• [Exercise data]:
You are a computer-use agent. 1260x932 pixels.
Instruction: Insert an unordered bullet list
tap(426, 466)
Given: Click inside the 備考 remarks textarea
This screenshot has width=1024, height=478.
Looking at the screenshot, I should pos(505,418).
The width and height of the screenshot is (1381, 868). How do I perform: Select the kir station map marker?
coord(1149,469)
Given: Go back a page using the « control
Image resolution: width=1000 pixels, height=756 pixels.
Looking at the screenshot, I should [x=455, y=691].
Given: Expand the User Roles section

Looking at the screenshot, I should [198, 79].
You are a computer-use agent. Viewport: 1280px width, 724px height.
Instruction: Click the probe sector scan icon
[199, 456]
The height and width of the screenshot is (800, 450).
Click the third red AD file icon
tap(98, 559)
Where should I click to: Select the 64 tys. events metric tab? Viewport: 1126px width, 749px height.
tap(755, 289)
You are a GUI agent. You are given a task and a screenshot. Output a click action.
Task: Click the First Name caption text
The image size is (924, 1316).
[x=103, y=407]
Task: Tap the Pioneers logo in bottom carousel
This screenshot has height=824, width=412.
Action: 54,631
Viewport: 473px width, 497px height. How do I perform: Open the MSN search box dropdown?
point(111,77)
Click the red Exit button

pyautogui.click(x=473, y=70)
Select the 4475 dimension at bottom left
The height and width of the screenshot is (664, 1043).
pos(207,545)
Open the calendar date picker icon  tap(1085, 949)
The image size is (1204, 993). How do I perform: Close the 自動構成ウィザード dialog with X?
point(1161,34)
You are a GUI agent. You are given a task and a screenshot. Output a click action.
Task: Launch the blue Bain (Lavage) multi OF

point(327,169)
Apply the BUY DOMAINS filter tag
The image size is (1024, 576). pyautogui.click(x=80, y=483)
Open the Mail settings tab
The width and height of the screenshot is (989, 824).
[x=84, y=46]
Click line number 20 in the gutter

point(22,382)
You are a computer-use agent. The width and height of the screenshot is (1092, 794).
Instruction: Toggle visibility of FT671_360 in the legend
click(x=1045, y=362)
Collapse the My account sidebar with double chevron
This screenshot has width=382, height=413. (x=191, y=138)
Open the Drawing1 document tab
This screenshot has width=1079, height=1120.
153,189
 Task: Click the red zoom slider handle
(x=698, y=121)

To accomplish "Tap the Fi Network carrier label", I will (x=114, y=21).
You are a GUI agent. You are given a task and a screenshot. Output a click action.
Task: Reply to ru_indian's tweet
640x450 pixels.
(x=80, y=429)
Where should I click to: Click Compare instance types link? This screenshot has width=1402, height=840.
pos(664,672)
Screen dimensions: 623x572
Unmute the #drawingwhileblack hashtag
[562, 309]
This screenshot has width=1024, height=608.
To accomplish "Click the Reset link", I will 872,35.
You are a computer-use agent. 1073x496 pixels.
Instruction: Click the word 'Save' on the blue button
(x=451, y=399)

• [Your goal]: The line containing "Open the calendar" marks the start. Reproduce it and all lines after it through the end of the listing, exactly and alone.

• [Problem solution]:
Open the calendar date picker icon  tap(1085, 949)
The image size is (1204, 993). How do I perform: Close the 自動構成ウィザード dialog with X?
point(1161,34)
You are a GUI agent. You are given a task and a screenshot. Output a click action.
Task: Launch the blue Bain (Lavage) multi OF

point(327,169)
Apply the BUY DOMAINS filter tag
The image size is (1024, 576). pyautogui.click(x=80, y=483)
Open the Mail settings tab
The width and height of the screenshot is (989, 824).
[x=84, y=46]
Click line number 20 in the gutter

point(22,382)
You are a computer-use agent. The width and height of the screenshot is (1092, 794).
Instruction: Toggle visibility of FT671_360 in the legend
click(x=1045, y=362)
Collapse the My account sidebar with double chevron
This screenshot has width=382, height=413. (x=191, y=138)
Open the Drawing1 document tab
This screenshot has width=1079, height=1120.
153,189
 Task: Click the red zoom slider handle
(x=698, y=121)

To accomplish "Tap the Fi Network carrier label", I will (x=114, y=21).
You are a GUI agent. You are given a task and a screenshot. Output a click action.
Task: Reply to ru_indian's tweet
640x450 pixels.
(x=80, y=429)
Where should I click to: Click Compare instance types link? This screenshot has width=1402, height=840.
pos(664,672)
Screen dimensions: 623x572
Unmute the #drawingwhileblack hashtag
[562, 309]
This screenshot has width=1024, height=608.
To accomplish "Click the Reset link", I will 872,35.
You are a computer-use agent. 1073x496 pixels.
Instruction: Click the word 'Save' on the blue button
(x=451, y=399)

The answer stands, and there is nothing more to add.